What to do >>
Only lines containing the string "This" belong in the answer; copy all of them from the entries.

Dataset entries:
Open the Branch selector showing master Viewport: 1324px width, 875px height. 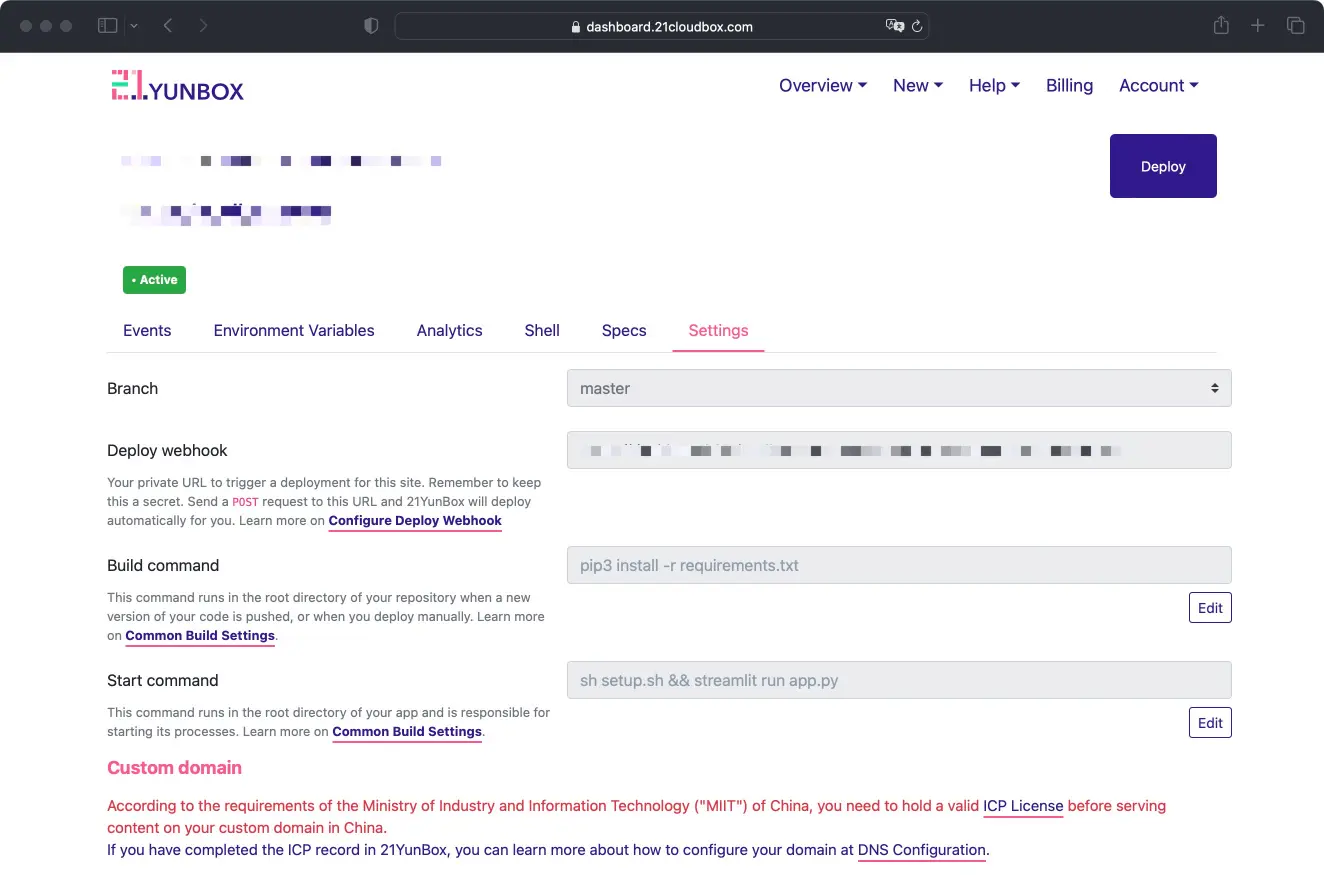898,388
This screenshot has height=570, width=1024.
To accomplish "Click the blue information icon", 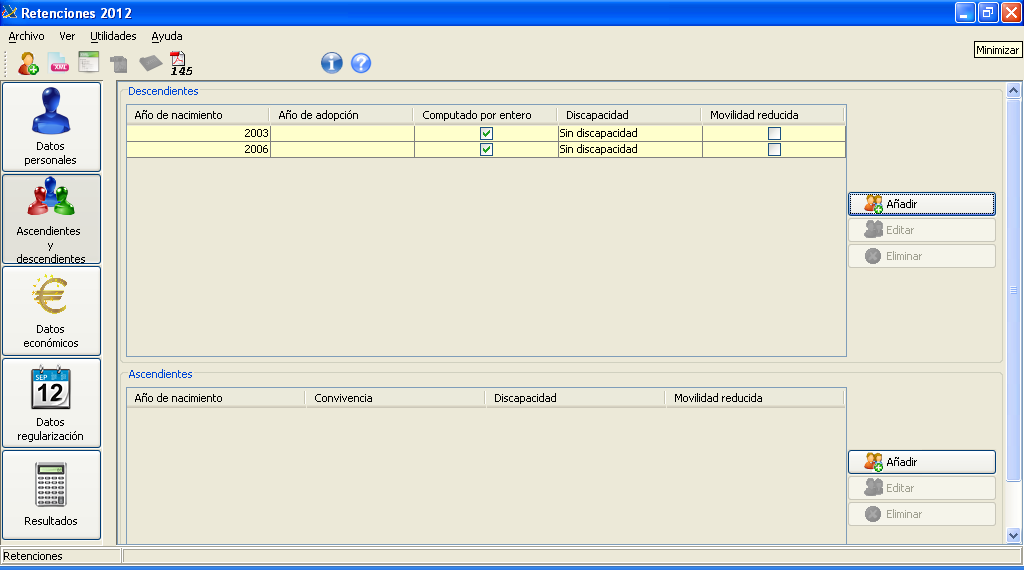I will [x=331, y=63].
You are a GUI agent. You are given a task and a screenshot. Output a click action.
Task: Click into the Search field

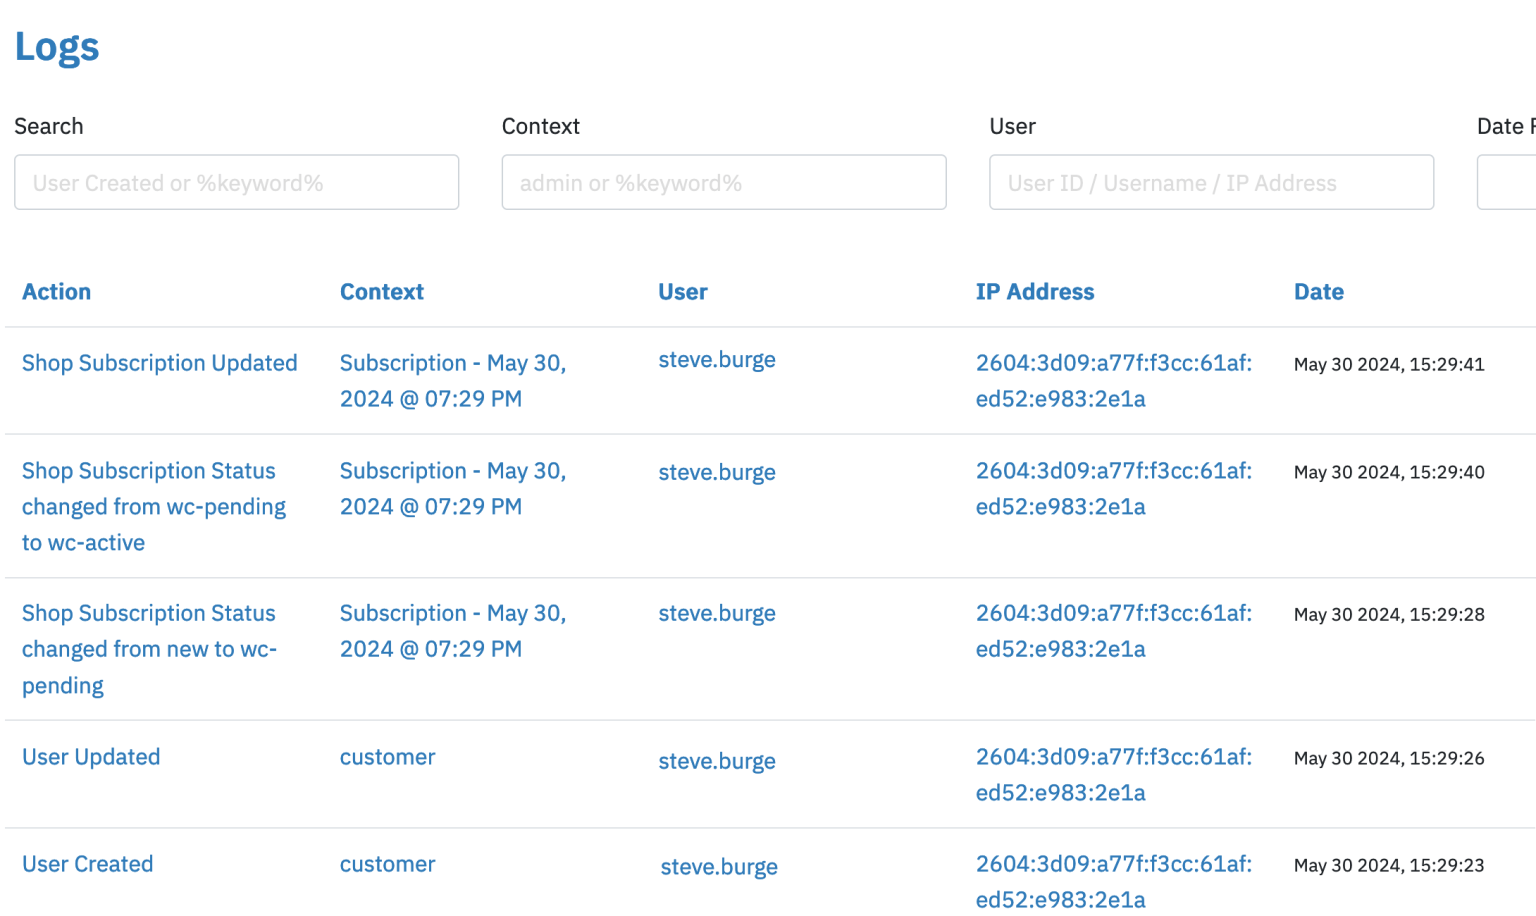click(x=236, y=182)
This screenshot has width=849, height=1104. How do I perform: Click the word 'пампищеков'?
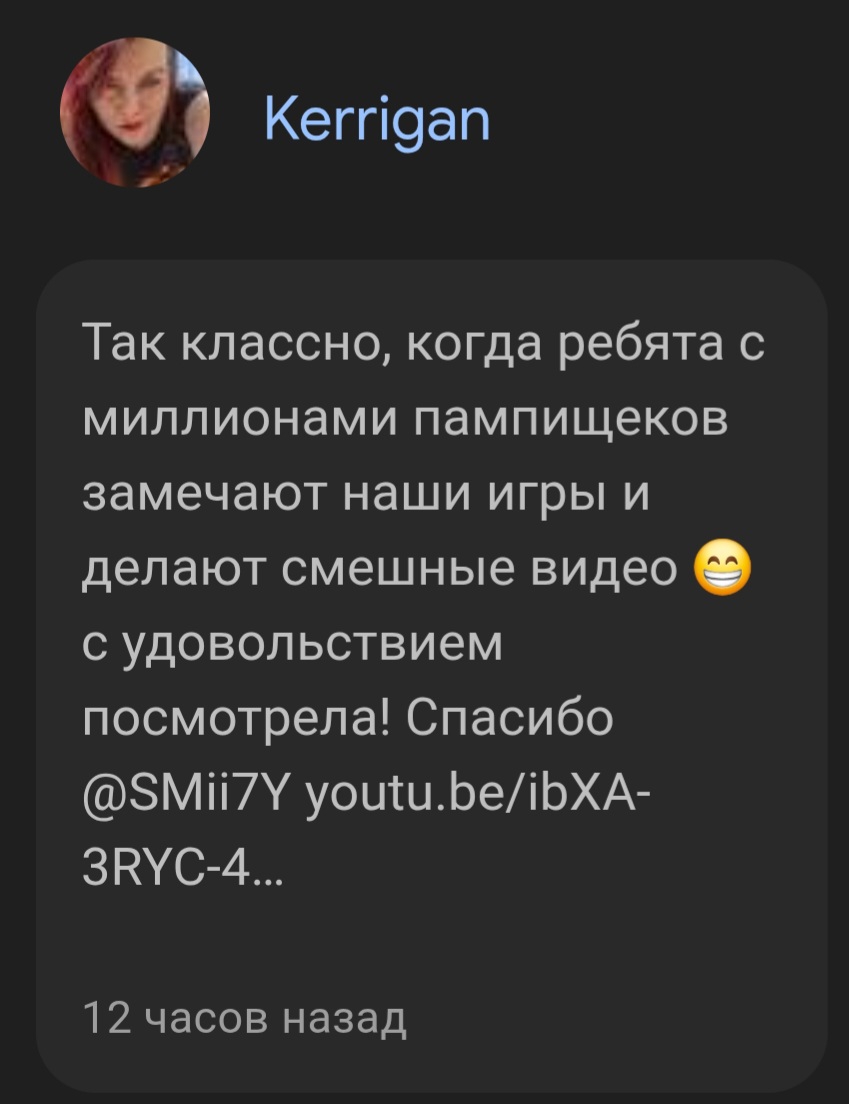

Task solution >>
This screenshot has height=570, width=1024.
This screenshot has width=849, height=1104. How do I perform: Click the word 'пампищеков'?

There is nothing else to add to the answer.